Scott LeVan says a prayer for Ben
It’s a story LeVan, whom regular readers may remember from my story about the sleep apnea situation in the September issue, still “can’t even tell anyone” without choking up, he says. Even typing it out to me he “had to take a moment and gather myself,” he adds. “I wish everyone could feel how happy, but sad, I was and still am, because I know today Ben is in a better place.”

Ben is the name of a German Shepherd who had been wounded in service to the military — LeVan met the dog and its owner Monday afternoon at an I-395 travel plaza in Connecticut. Here’s his story:

I was sitting in my truck at a service plaza on I-395, and I was doing my logs and getting things around for the start of my workday when this older gentlemen came over to my door. He asked if I could help him out for a minute.

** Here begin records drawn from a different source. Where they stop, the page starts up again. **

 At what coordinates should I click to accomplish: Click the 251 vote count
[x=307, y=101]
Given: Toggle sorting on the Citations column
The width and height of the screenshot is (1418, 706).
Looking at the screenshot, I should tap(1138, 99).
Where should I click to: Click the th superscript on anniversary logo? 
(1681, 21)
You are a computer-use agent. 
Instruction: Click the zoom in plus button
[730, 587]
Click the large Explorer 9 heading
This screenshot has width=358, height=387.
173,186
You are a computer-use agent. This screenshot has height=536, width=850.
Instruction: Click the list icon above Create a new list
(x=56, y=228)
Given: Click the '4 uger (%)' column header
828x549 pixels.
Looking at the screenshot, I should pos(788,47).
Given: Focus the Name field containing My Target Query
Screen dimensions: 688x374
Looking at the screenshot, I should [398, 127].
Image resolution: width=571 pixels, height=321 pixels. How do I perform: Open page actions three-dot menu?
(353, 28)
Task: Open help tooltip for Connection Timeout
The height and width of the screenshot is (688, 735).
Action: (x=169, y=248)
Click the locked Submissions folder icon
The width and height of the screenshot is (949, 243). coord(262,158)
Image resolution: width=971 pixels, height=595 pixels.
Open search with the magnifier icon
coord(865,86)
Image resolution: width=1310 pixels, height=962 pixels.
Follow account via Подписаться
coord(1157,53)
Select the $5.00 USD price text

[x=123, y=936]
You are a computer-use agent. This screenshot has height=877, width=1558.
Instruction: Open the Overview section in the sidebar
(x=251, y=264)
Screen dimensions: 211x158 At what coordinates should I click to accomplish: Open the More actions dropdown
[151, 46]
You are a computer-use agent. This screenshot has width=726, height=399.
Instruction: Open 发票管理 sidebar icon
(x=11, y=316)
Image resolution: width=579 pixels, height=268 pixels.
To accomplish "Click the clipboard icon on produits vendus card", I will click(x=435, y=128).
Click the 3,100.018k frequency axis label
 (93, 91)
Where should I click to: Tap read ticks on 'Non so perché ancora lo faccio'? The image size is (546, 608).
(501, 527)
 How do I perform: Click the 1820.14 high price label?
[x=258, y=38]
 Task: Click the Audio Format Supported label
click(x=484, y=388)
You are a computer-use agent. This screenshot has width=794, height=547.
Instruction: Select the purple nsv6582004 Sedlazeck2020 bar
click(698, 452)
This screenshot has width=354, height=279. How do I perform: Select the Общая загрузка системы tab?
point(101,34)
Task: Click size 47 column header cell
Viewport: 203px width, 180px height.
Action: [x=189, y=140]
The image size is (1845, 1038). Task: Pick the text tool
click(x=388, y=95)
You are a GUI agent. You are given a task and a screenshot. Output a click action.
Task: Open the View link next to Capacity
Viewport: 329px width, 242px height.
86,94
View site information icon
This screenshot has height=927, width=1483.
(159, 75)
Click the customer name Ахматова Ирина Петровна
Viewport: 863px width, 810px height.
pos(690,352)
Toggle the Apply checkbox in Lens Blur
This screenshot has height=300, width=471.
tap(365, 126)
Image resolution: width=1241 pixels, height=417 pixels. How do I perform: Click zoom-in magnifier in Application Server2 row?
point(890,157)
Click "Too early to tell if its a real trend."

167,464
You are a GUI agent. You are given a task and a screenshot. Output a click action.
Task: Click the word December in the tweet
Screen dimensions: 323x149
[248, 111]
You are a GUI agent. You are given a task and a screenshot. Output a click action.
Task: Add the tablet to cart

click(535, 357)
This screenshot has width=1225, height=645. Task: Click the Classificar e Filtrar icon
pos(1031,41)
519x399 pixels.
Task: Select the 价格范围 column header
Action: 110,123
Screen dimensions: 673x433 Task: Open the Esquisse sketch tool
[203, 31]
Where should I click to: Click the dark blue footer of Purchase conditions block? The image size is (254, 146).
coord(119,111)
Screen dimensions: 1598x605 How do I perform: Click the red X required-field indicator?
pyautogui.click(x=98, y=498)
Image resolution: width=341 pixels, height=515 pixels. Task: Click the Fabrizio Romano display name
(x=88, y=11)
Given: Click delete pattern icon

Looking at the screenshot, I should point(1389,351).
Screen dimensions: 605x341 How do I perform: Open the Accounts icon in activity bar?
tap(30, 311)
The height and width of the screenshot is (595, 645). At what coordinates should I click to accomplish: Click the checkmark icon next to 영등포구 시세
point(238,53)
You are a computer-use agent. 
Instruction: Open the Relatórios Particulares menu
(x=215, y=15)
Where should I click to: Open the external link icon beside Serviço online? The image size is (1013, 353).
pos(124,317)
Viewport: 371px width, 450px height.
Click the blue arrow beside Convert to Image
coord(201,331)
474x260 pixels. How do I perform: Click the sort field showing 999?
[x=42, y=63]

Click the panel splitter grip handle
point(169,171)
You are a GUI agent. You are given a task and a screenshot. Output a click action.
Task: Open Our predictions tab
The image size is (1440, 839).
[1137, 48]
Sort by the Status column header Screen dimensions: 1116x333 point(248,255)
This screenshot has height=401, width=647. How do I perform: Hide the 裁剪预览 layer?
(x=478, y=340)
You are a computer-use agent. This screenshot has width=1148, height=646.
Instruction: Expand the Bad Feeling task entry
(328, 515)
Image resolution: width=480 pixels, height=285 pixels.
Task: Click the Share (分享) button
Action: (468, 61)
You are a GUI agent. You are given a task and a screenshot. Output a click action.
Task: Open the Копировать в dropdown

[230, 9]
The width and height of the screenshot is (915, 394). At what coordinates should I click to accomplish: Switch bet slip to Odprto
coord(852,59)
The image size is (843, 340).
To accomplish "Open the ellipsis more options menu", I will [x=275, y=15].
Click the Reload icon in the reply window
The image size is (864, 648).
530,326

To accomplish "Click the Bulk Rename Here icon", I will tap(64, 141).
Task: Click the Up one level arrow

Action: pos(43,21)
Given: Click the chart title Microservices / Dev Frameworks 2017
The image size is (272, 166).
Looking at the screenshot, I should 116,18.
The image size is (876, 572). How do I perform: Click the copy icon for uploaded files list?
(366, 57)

He needed to get his dog out of the backseat of his four-door pickup… And he started to tear up, and spoke with a broken voice, and told me his dog has hip dysplasia. I said, Of course I would be happy to help. As I got closer to the pickup I could hear the poor dog whimpering, and it just broke my heart, so we got him out of the truck and he was in pain, but he stood the best he could. I let him lean against my legs so he could use the bathroom, but the poor dog was not able to go… His name was Ben, and he was a wounded warrior. He served his country proud, and Ben now has a special place in my heart. As the older gentlemen and I talked, he told me he took him up to the cabin one last time, and “now I’m on my way back to put Ben down.”

Its hard finding the right words to say to a person standing next to you crying. As he told me that, I put my hand on his shoulder and said, “Ben will be grateful.” As I walked back to my truck I lost it. This just broke my heart. But I’m glad I could spend a couple minutes and get to know Ben. What a gentle dog he was. I will never forget him.